**SELECTION:**
__________________________________________________
4

I'm building a fuzzy search program, using FuzzyWuzzy, to find matching names in a dataset. My data is in a DataFrame of about 10378 rows and len(df['Full name']) is 10378, as expected. But len(choices) is only 1695.

I'm running Python 2.7.10 and pandas 0.17.0, in an IPython Notebook.

choices = df['Full name'].astype(str).to_dict()
def fuzzy_search_to_df (term, choices=choices):
    search = process.extract(term, choices, limit=len(choices)) # does the search itself
    rslts = pd.DataFrame(data=search, index=None, columns=['name', 'rel', 'df_ind']) # puts the results in DataFrame form
    return rslts
results = fuzzy_search_to_df(term='Ben Franklin') # returns the search result for the given term
matches = results[results.rel > 85] # subset of results, these are the best search results
find = df.iloc[matches['df_ind']] # matches in the main df

As you can probably tell, I'm getting the index of the result in the choices dict as df_ind, which I had assumed would be the same as the index in the main dataframe.

I'm fairly certain that the issue is in the first line, with the to_dict() function, as len(df['Full name'].astype(str)results in 10378 and len(df['Full name'].to_dict()) results in 1695.

nocoolsoft
  • 87
  • 1
  • 5
  • 1
    what is `len(df.index.unique())` ? – Anand S Kumar Oct 26 '15 at 05:18
  • 1
    1695. Does that mean that there are 1695 names and the rest are duplicates? – nocoolsoft Oct 26 '15 at 05:20
  • @nocoolsoft yes dictionaries cannot have duplicate keys :) – The6thSense Oct 26 '15 at 05:35
  • @nocoolsoft yes, as vignesh explained correctly, you cannot have duplicate keys in dictionary, but you have duplicate `index`es in your dataframe, hence the duplicate indexes get overwritten. Are the indexes important? – Anand S Kumar Oct 26 '15 at 05:37
  • @AnandSKumar using `choices = dict(zip(df['n'],df['Full name'].astype(str)))`, where df['n'] is np.arange(len(df)), worked fine and got what I needed. Had some indexing issues because I was importing the data from different Excel spreadsheets. How do I give you credit for your help? – nocoolsoft Oct 26 '15 at 06:06
  • @nocoolsoft Why make it that complex and slow, if you want that you can simply do - `df.reset_index()['Full name'].astype(str).to_dict()` and get the same thing, most probably much faster as well. – Anand S Kumar Oct 26 '15 at 06:08

1 Answers1

3

The issue is that you have multiple rows in your dataframe, where the index is the same, hence since a Python dictionary can only hold a single value for a single key , and in Series.to_dict() method, the index is used as the key, the values from those rows get overwritten by the values that come later.
__________________________________________________
**SHORT TASK 1:** Retype the part of the thread between "I'm building a" and "choices = df['Full name'].astype(str).to_dict()", inclusive.
**SHORT TASK 2:**
Using the thread, decide whether each statement agrees with it. Answer yes or no, and quote the words that settle it.
(a) The poster is using Python 3.
(b) The poster says the indexing issues came from importing data from different Excel spreadsheets.
(c) In Series.to_dict(), the values of the Series become the dictionary keys.
**SHORT TASK 3:** Rewrite the paragraph of the thread that begins "The issue is that you have multiple rows" as a short bulleted list, keeping its main facts.
__________________________________________________
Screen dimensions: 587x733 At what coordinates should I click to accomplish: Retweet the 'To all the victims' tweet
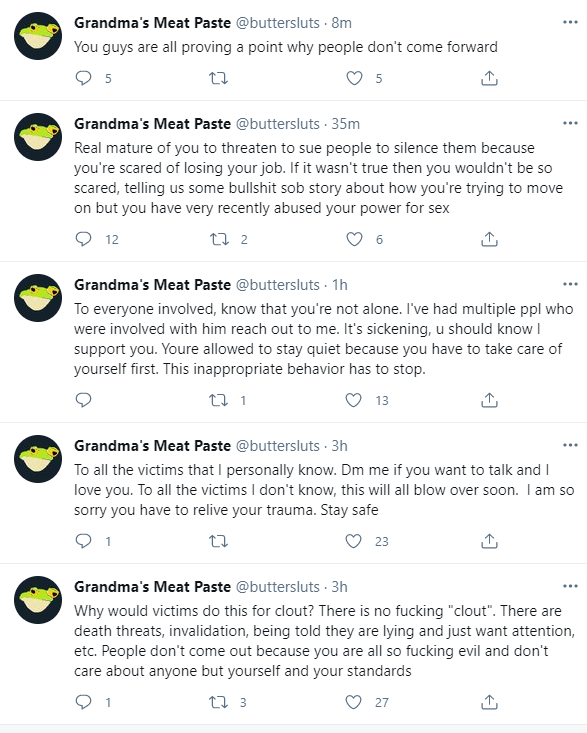(x=218, y=541)
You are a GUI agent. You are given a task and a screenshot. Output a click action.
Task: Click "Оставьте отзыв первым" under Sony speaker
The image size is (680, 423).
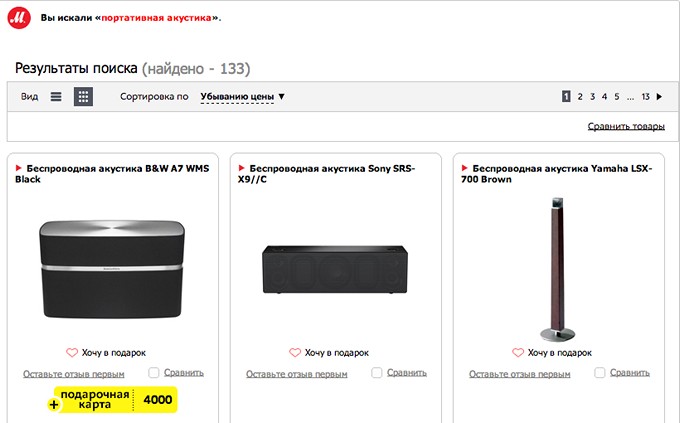[x=297, y=374]
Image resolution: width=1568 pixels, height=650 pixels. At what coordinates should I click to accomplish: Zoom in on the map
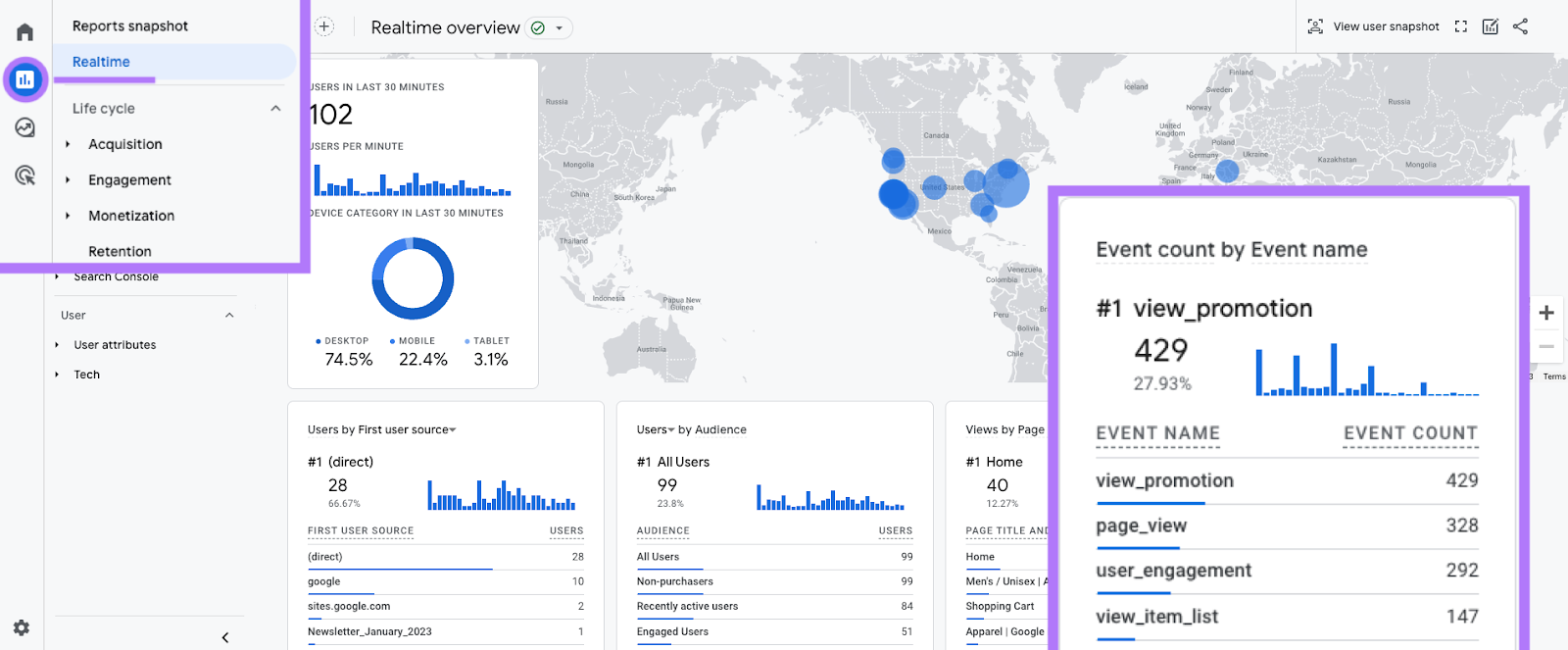tap(1546, 313)
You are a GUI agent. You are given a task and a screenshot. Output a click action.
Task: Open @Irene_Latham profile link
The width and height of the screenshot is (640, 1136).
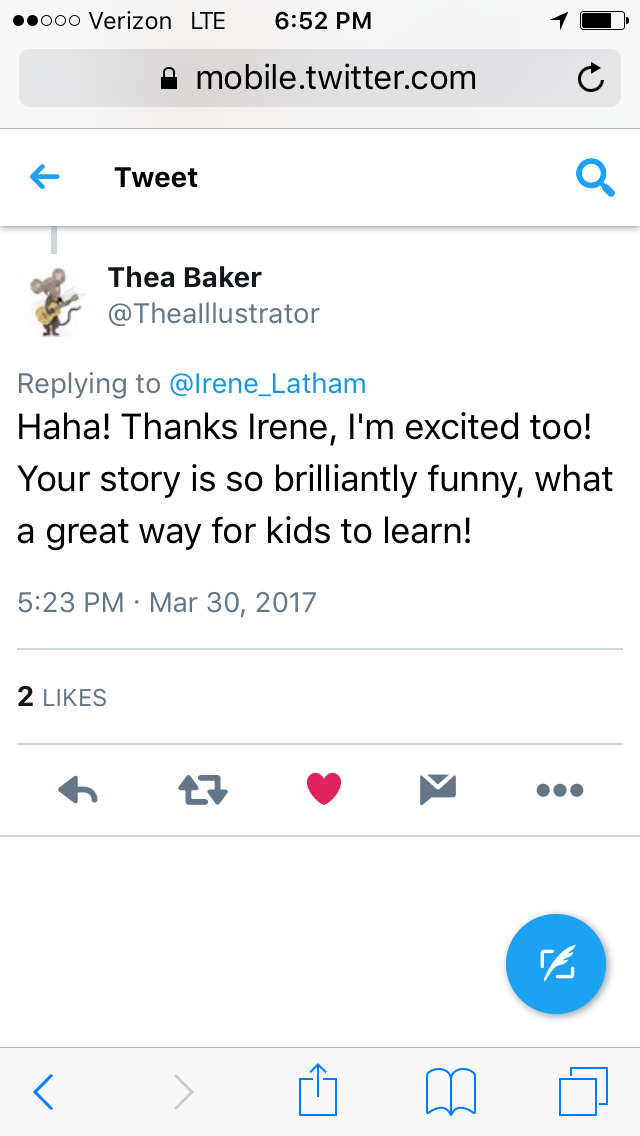tap(269, 383)
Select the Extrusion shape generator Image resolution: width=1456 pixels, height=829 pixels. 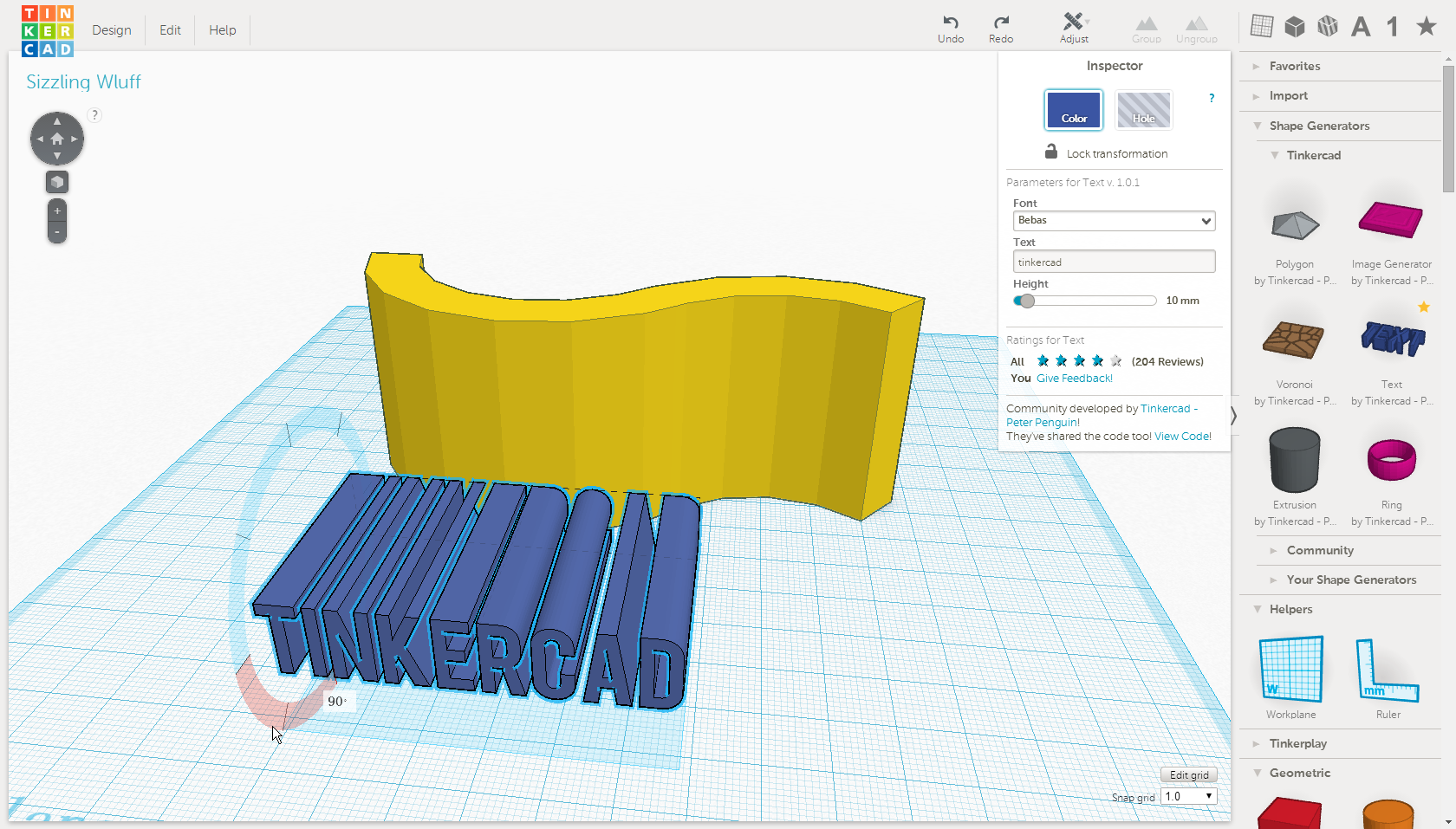pos(1294,460)
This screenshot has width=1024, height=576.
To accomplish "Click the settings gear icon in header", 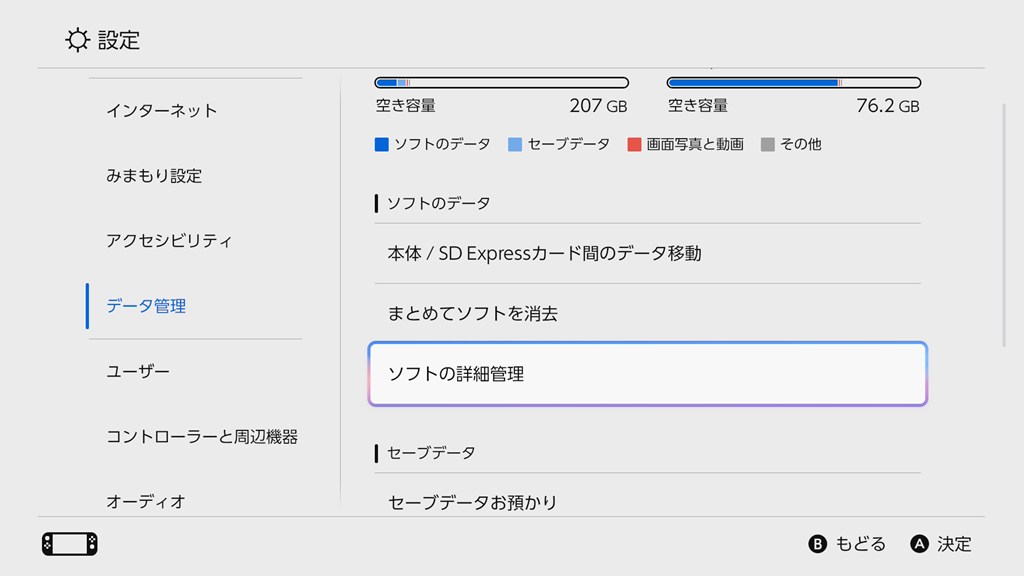I will (x=77, y=40).
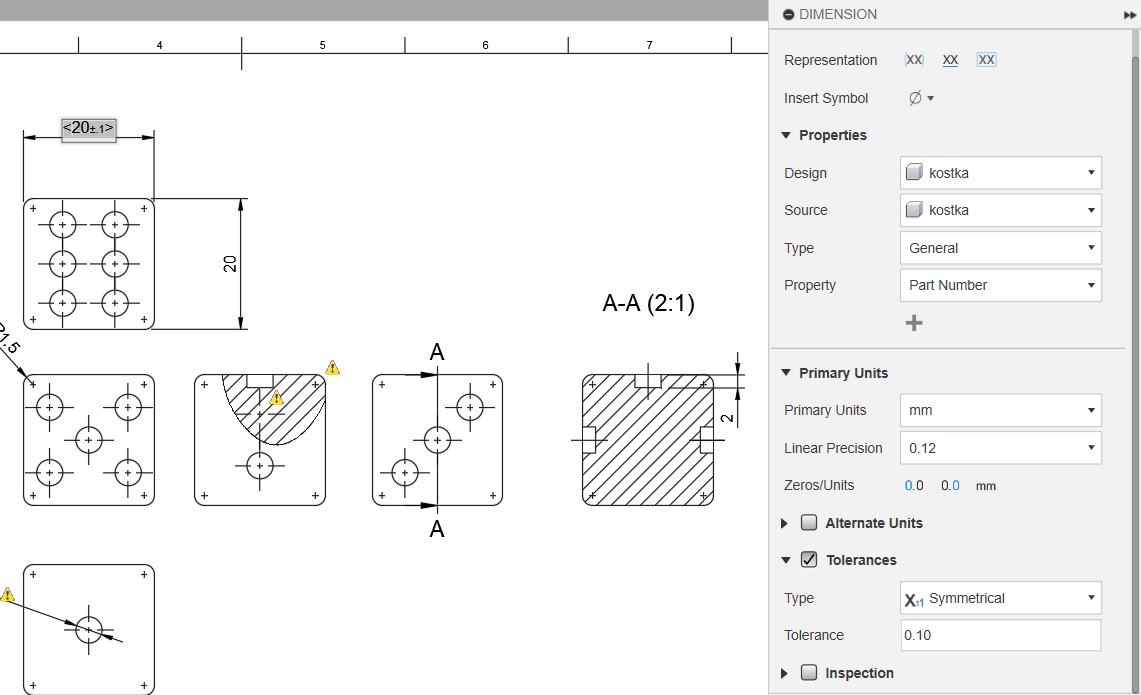Open the Linear Precision dropdown

pos(1000,448)
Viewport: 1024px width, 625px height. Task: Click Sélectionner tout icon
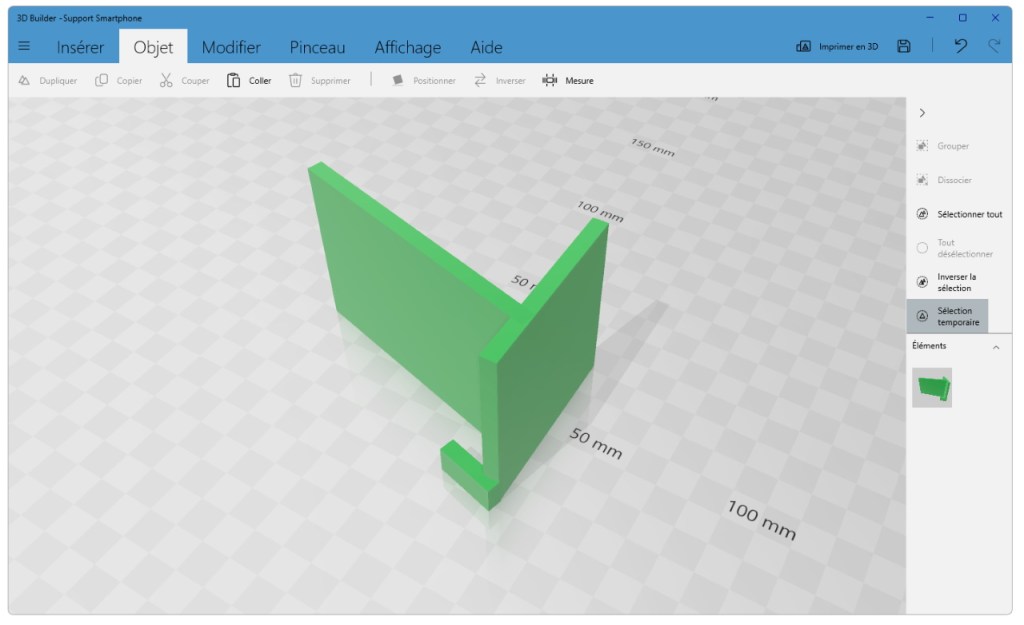[922, 214]
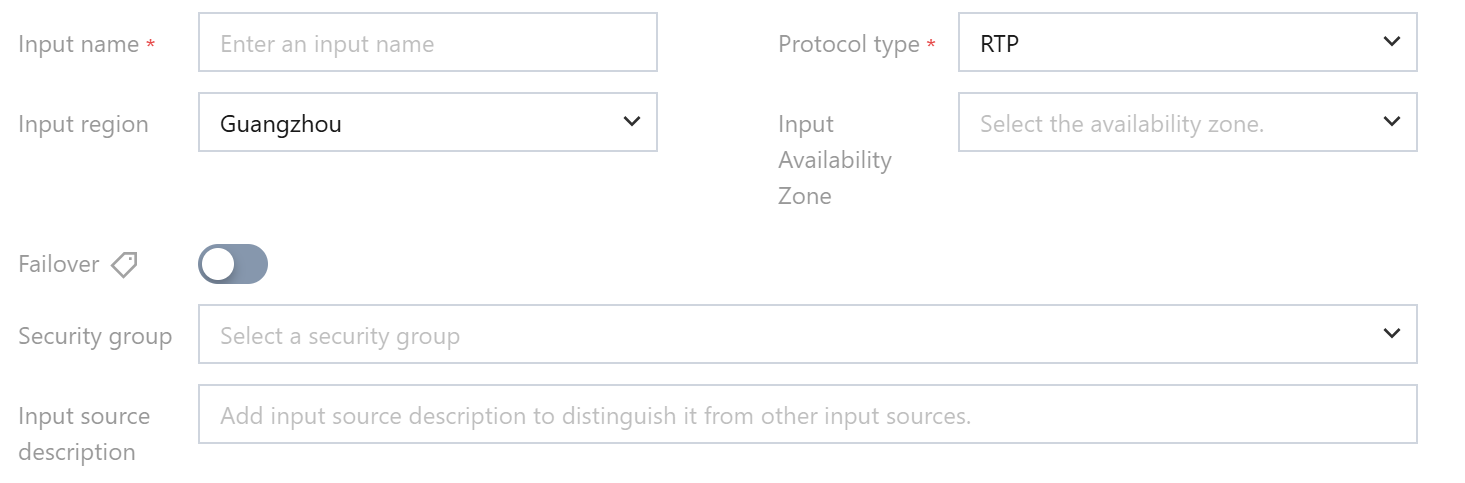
__________________________________________________
**TASK SOLUTION 1:**
I'm building a fuzzy search program, using FuzzyWuzzy, to find matching names in a dataset. My data is in a DataFrame of about 10378 rows and len(df['Full name']) is 10378, as expected. But len(choices) is only 1695.

I'm running Python 2.7.10 and pandas 0.17.0, in an IPython Notebook.

choices = df['Full name'].astype(str).to_dict()

**TASK SOLUTION 2:**
(a) No: "I'm running Python 2.7.10 and pandas 0.17.0"
(b) Yes: "Had some indexing issues because I was importing the data from different Excel spreadsheets."
(c) No: "in Series.to_dict() method, the index is used as the key"

**TASK SOLUTION 3:**
- Several rows in the dataframe share the same index.
- A Python dictionary can hold only one value for each key.
- Series.to_dict() uses the index as the key.
- As a result, values from rows with a repeated index are overwritten by values that come later.